- _WORK ITEM_: Copy out the data from the line containing "Task: Click the Zum Angebot button" to its last line, exactly. No pictures.

Stored items
§ §

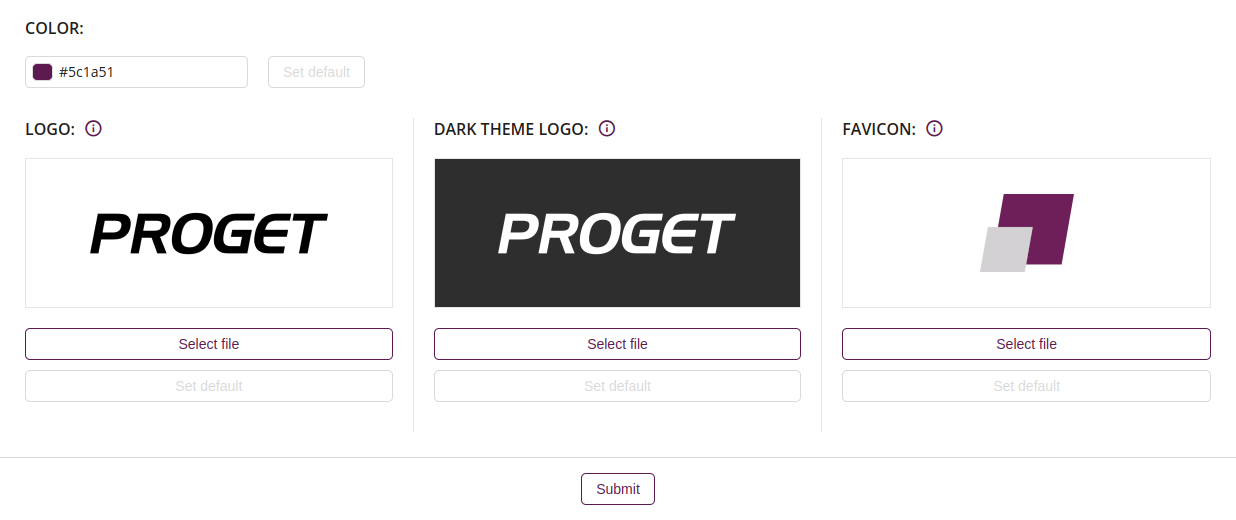Click Set default under the Favicon section
1236x520 pixels.
(x=1026, y=386)
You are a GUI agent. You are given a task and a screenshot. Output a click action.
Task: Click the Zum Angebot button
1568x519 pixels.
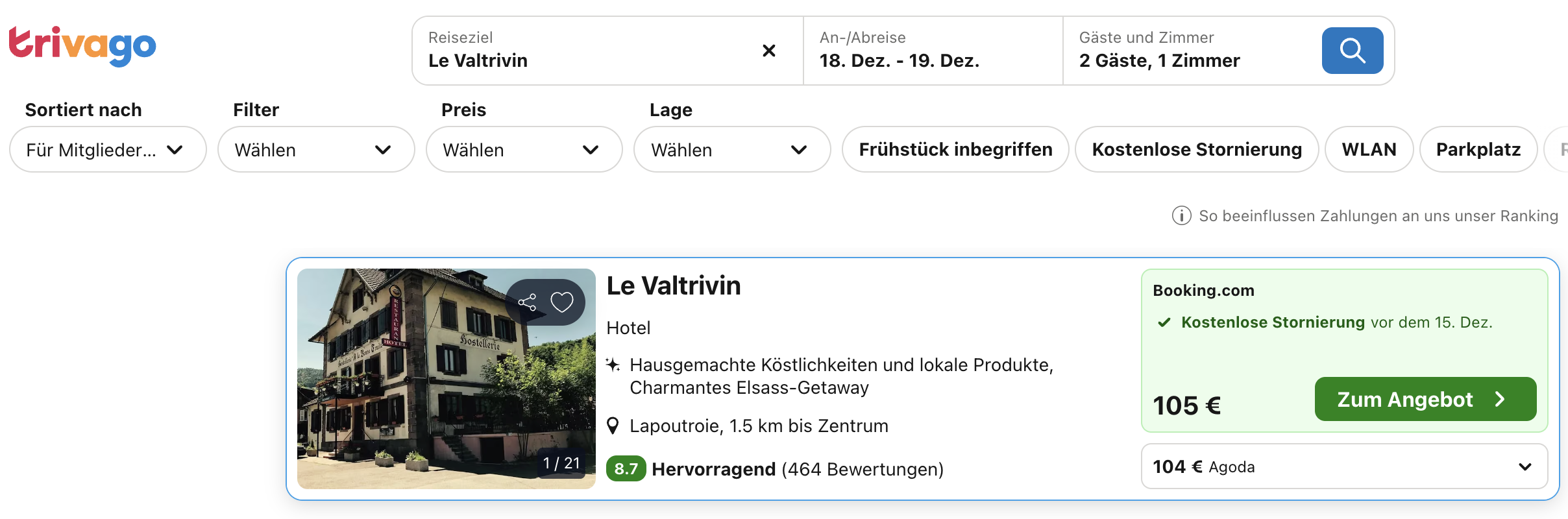pos(1425,399)
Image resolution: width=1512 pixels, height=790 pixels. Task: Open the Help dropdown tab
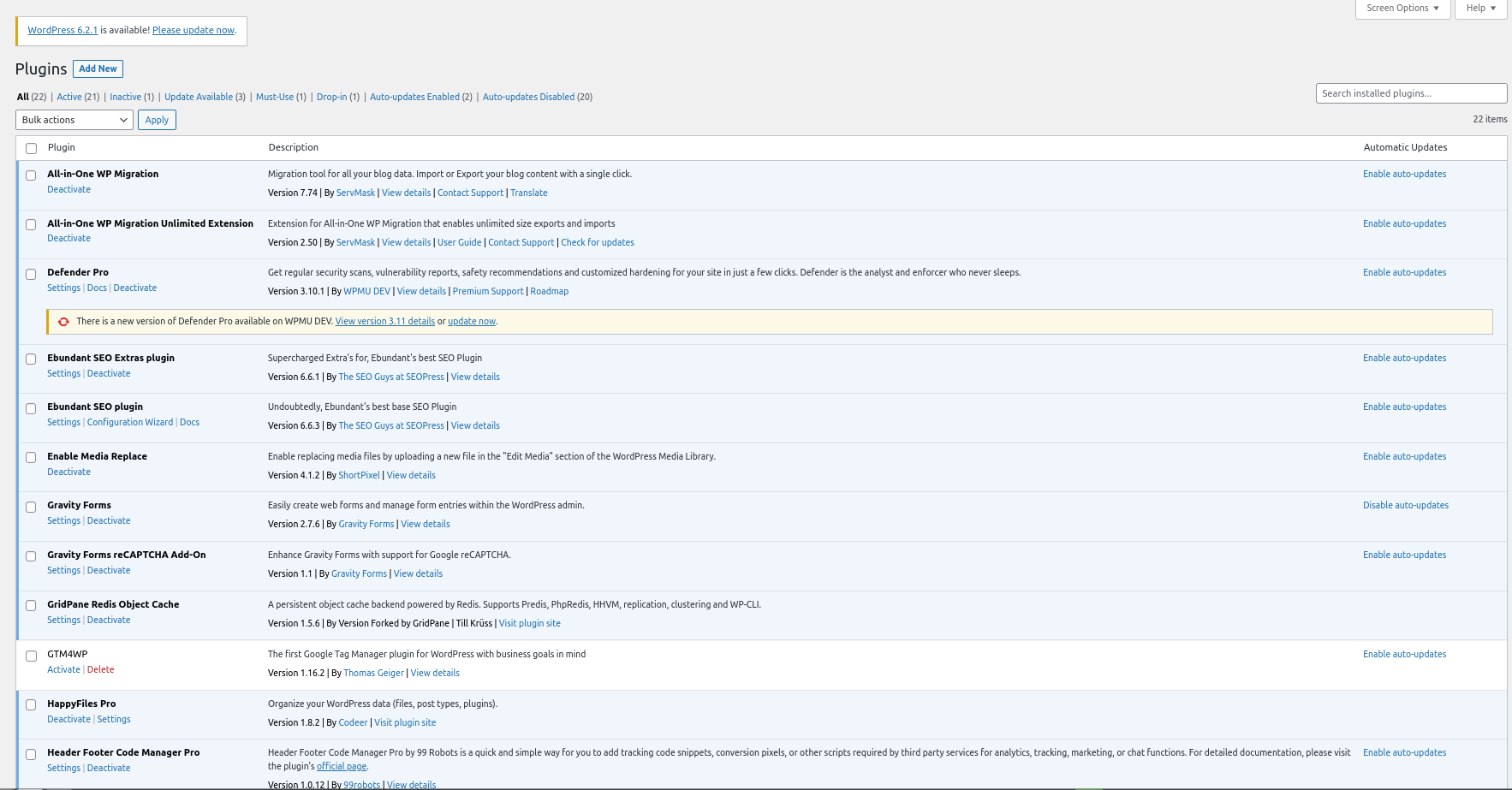[1480, 9]
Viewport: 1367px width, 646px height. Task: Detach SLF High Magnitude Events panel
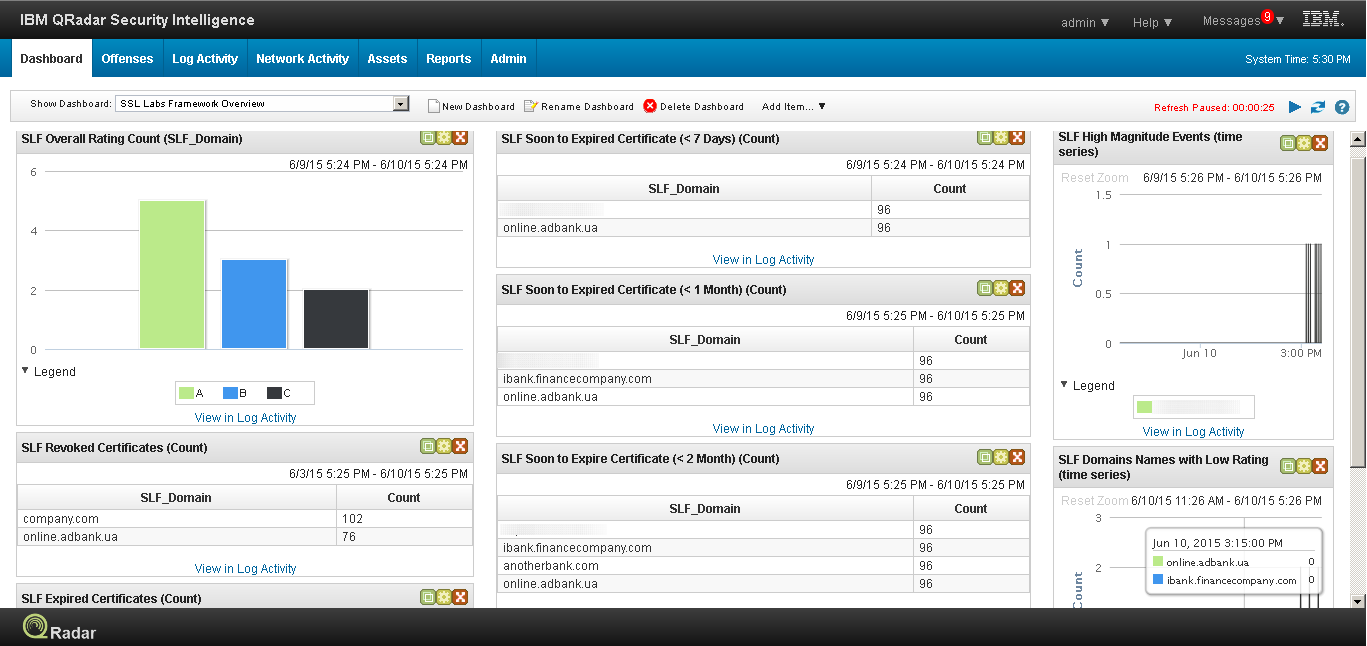tap(1288, 143)
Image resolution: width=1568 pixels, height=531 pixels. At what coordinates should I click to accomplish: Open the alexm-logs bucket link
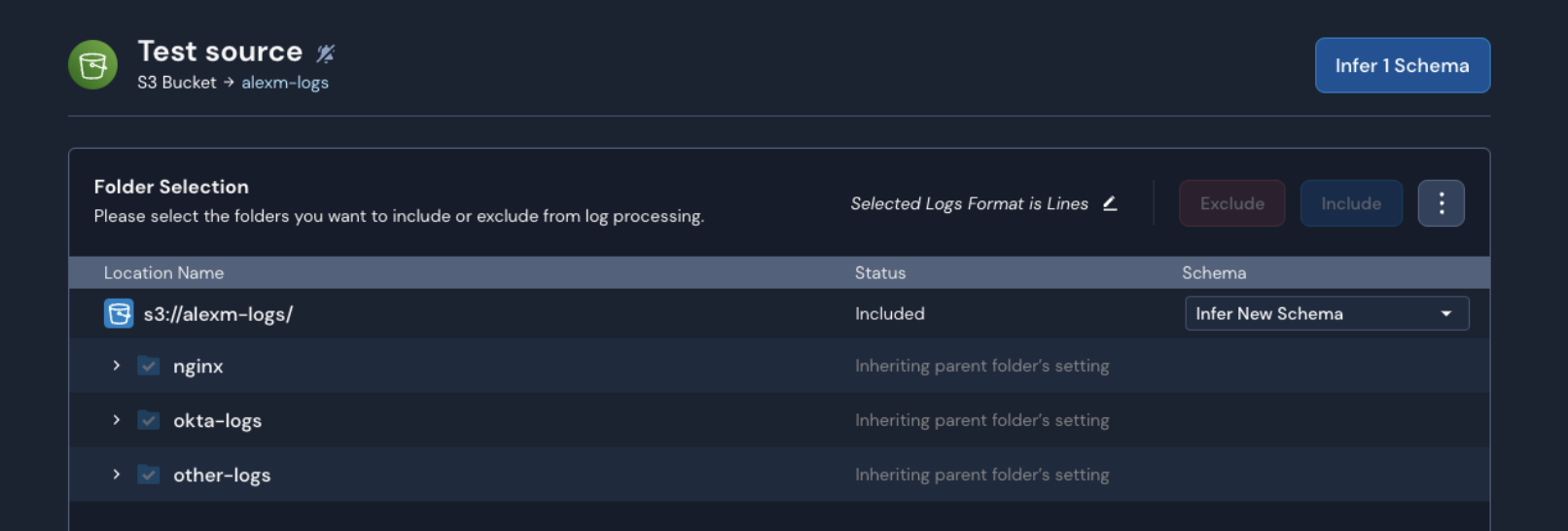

§ §

- _FINAL ANSWER_:
Task: Click the Zum Angebot button
1568x519 pixels.
pos(1425,399)
Image resolution: width=1512 pixels, height=790 pixels. Task: Open the Help dropdown tab
[1480, 9]
Viewport: 1367px width, 646px height. Task: Detach SLF High Magnitude Events panel
tap(1288, 143)
Image resolution: width=1568 pixels, height=531 pixels. At what coordinates should I click to accomplish: Open the alexm-logs bucket link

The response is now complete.